2007 yılında TBMM'de 11'inci cumhurbaşkanını seçmek istediklerini, önlerine anlamsız engeller çıkartıldığını söyleyen Erdoğan, şöyle devam etti:
"Size cumhurbaşkanı seçtirmeyiz dediler. CHP yanına emekli hukukçuları, yüksek mahkemeleri, çeteleri, dönemin cumhurbaşkanını aldı, size cumhurbaşkanı seçtirmeyeceğiz dediler. O zaman biz de halka gidiyoruz dedik, önce seçime giderek milletten yetki aldık, sonra halk oylamasına gittik. Buna milletimiz yüzde 69 ile evet dedi. Şimdi merak ediyorum o zaman milletin cumhurbaşkanını seçmesine hayır diyenler şimdi milletin karşısına nasıl çıkacaklar? Bu Kılıçdaroğlu, Bahçeli, bu HDP halkın karşısına nasıl gelecek, halkı inkar ediyorsunuz, ama biz bu hareketi halkla başlattık, halkımızla devam ediyoruz ve ilk kez cumhuriyet tarihimizde cumhurbaşkanımızı sandıkta belirleyeceğiz. Vekiller değil, asıllar belirleyecek bu ne anlama geliyor? 50 yıl önce AK Parti olsaydı bugün böyle olmayacaktı."

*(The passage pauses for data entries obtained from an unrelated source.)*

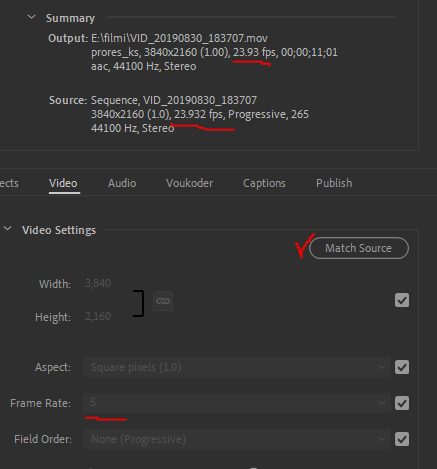
Task: Collapse the Summary section chevron
Action: point(31,17)
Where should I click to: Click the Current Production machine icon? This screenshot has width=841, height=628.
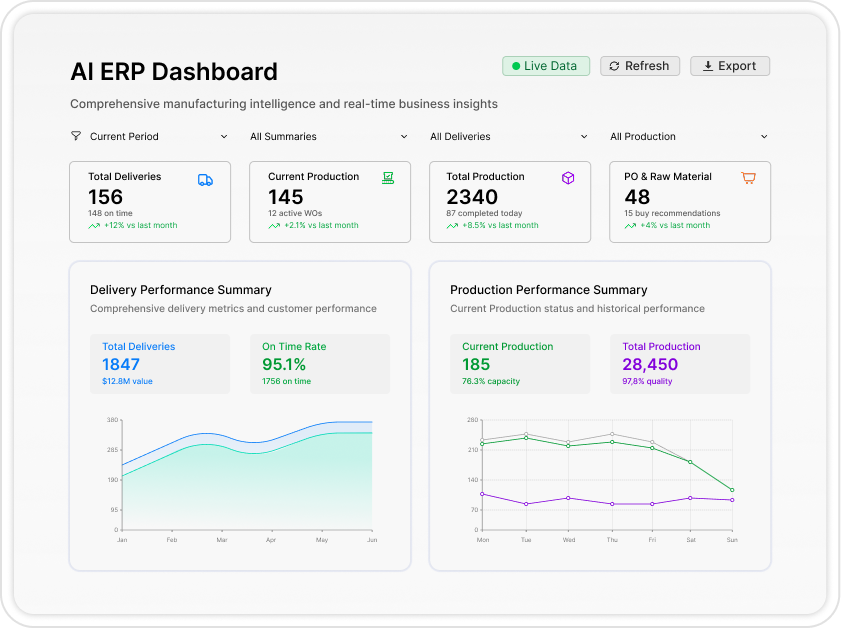click(388, 177)
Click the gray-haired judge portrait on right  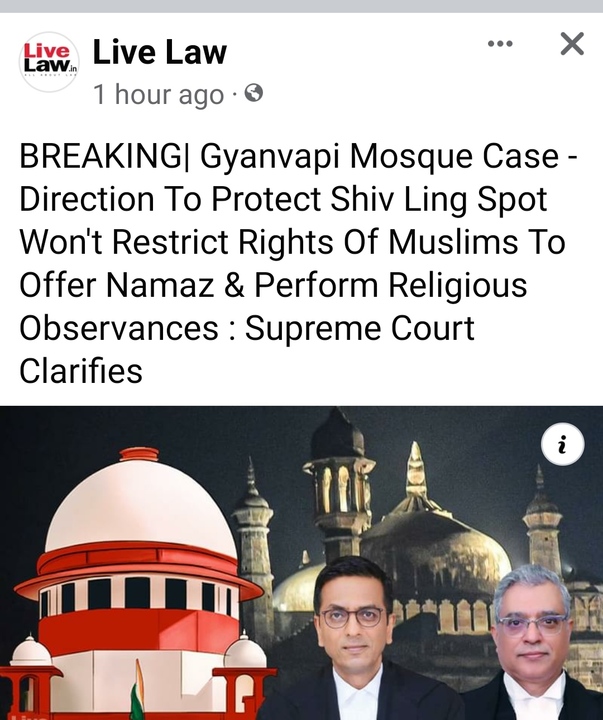(533, 644)
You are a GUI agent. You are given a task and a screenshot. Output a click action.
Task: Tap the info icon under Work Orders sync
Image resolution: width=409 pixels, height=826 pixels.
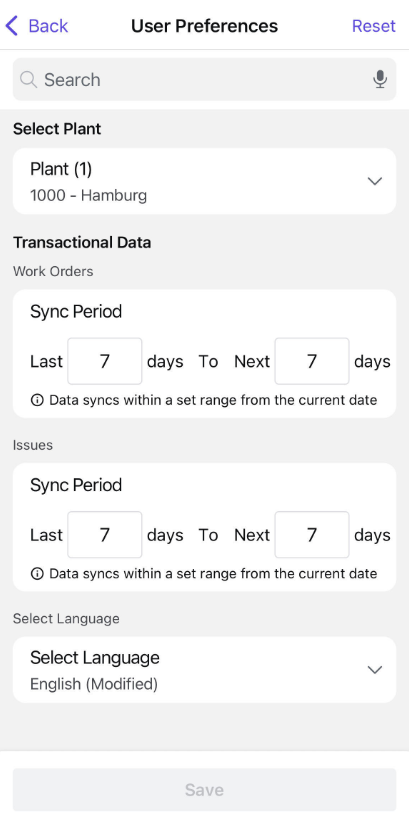37,400
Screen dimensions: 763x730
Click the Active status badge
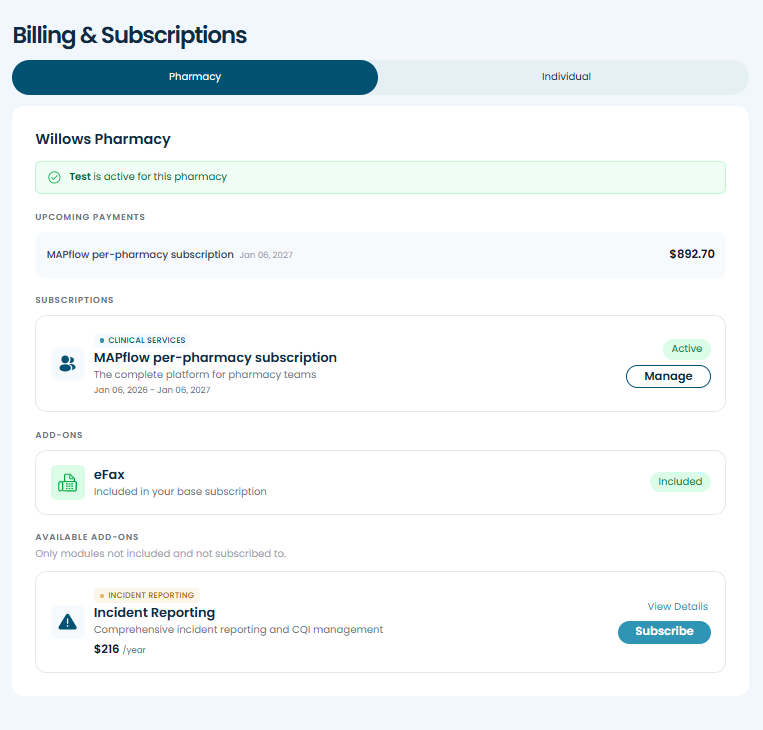coord(686,349)
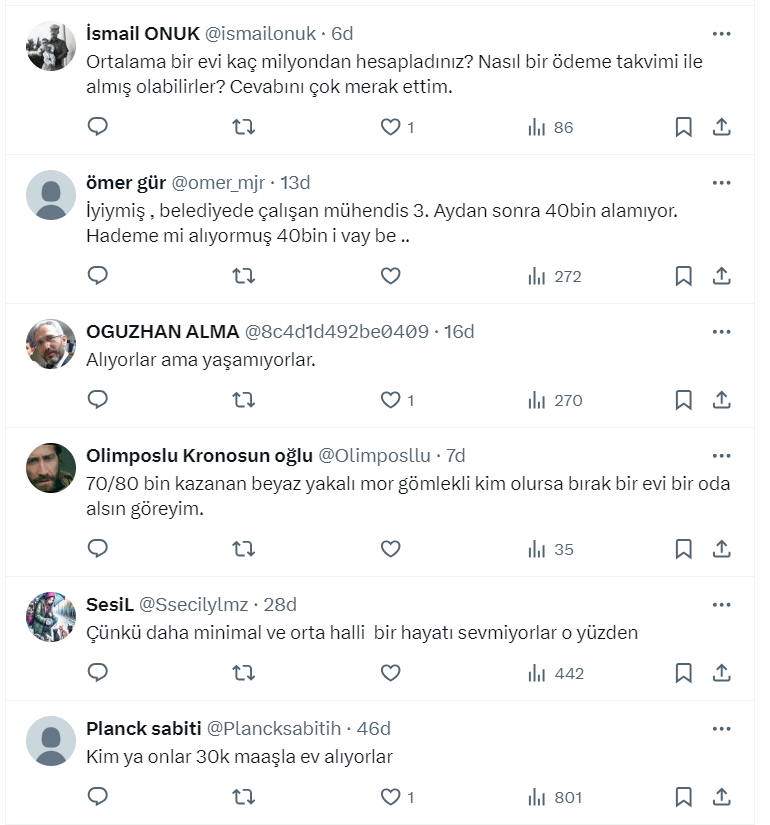Retweet ömer gür's tweet
Viewport: 770px width, 825px height.
243,276
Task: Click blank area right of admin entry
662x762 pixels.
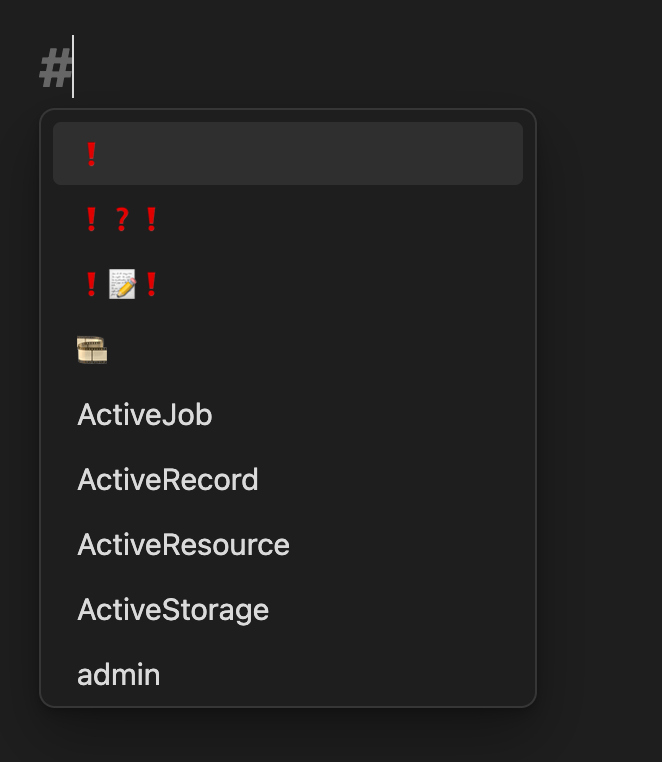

Onlarca yıl Türkiye'nin Avrupa'da olup bitene hayranlıkla bakmakla yetindiğini, bu süreçte devletin Türkiye'de camilerle, Kur'an öğretilmesiyle, ezanın Türkçe mi okunsun aslıyla mı okunsun bununla uğraştığını söyleyen Erdoğan, "Milletin diliyle, kültürüyle, yazarlarla, sanatçılarla uğraştılar, Alevi, Sünni haklarıyla uğraştılar, Avrupa ekonomisi büyürken bizde darbe üzerine darbeler yaşandı, Avrupa ülkelerinin iş gücü kendilerine yetmedi biz büyük ülke olmak yerine o ülkelere iş gücü göndermek zorunda kaldık. Avrupa'da şu anda yaklaşık 6 milyon insanımız var. Şimdi biz de diyoruz ki size millete tepeden bakma yetkisini kim verdi, milleti aşağılama yetkisini kim verdi? Onun için diyoruz ki çekilin aradan milletle aramıza girmeyin kararı millet verecek diyoruz. 3 Kasım seçimlerine giderken ne dedik; 'yeter söz de karar da milletindir' dedik, çeteleri aradan çektik, kendilerini milletin üzerinde görenleri aradan çektik, karar verici sizsiniz, sizin yetkinizi kimse alamaz" ifadelerine yer verdi.